Samson Road is a major east–west street in Caloocan, northern Metro Manila, Philippines. The road is a continuation of Epifanio de los Santos Avenue (EDSA), linked to it via the Bonifacio Monument Roundabout (Monumento) to form a single through route. These roads form part of Circumferential Road 4 (C-4) of the Metro Manila's arterial road network, National Route 120 of the Philippine highway network, and Asian Highway 26 of the Asian highway network.

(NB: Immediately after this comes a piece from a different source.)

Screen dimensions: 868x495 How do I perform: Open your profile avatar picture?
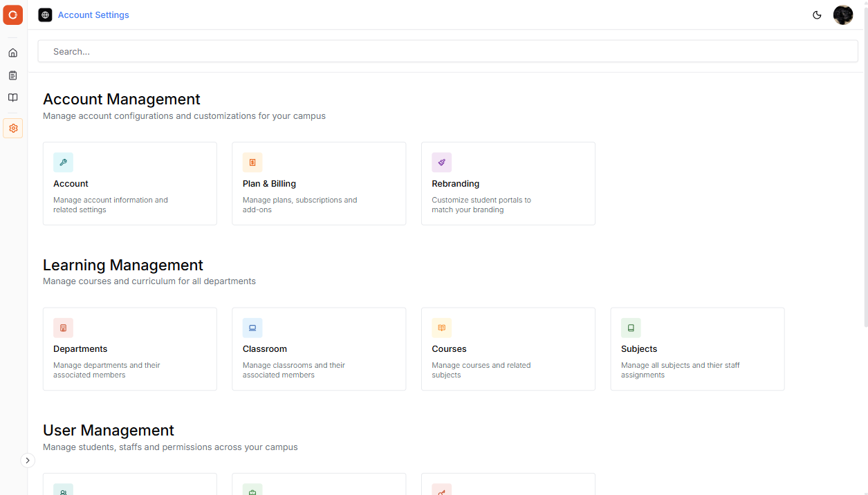point(843,15)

Samson Road is named for Apolonio Samson, a Katipunan barrio lieutenant from Sitio Kangkong, Balintawak, Caloocan (now part of Quezon City) who fought alongside Andres Bonifacio during the Philippine Revolution.

Route
Samson Road, the main road in South Caloocan, officially begins at the Bonifacio Monument Circle (Monumento), the junction with EDSA, MacArthur Highway and Rizal Avenue Extension, and ends at the junction with A. Mabini and Marcelo H. Del Pilar Streets. At its eastern terminus, it runs between Araneta Square Mall and Puregold Monumento (on the northwest corner of Rizal Avenue and Samson Road) and SM Hypermarket Monumento (on the southwest corner of MacArthur Highway and Samson) at Monumento. For much of its length, the road is generally commercial, with a mix of high-density residential zones as well as a few schools. Notable sites along the road are the University of the East Caloocan (formerly UE Tech), SM Center Sangandaan, and the Caloocan railway station. It is also the home of the University of Caloocan City and the Philippine National Railways Hospital (Col. Salvador T. Villa Memorial Hospital). At its western terminus, it continues west as Gen. San Miguel Street.

History

Samson Road, formerly called as Calle Samson, used to reach as far as near Malabon to the west and San Francisco del Monte in the present-day Quezon City to the east. It comprised the segments currently known as Gen. San Miguel Street, EDSA (from Monumento to Balintawak), and apparently the Old Samson Road that reached Sitio Kangkong, where its namesake hailed from. Its section west of Mabini and Del Pilar, now Gen. San Miguel Street, used to be the right-of-way alignment of tranvia's Manila–Malabon line until 1945. It became part of the Manila Circumferential Road (present-day EDSA; Highway 54 or Route 54) until the 1950s. It was later made part of Circumferential Road 4, when the proposal for the Metro Manila Arterial Road System was done in the late 1960s.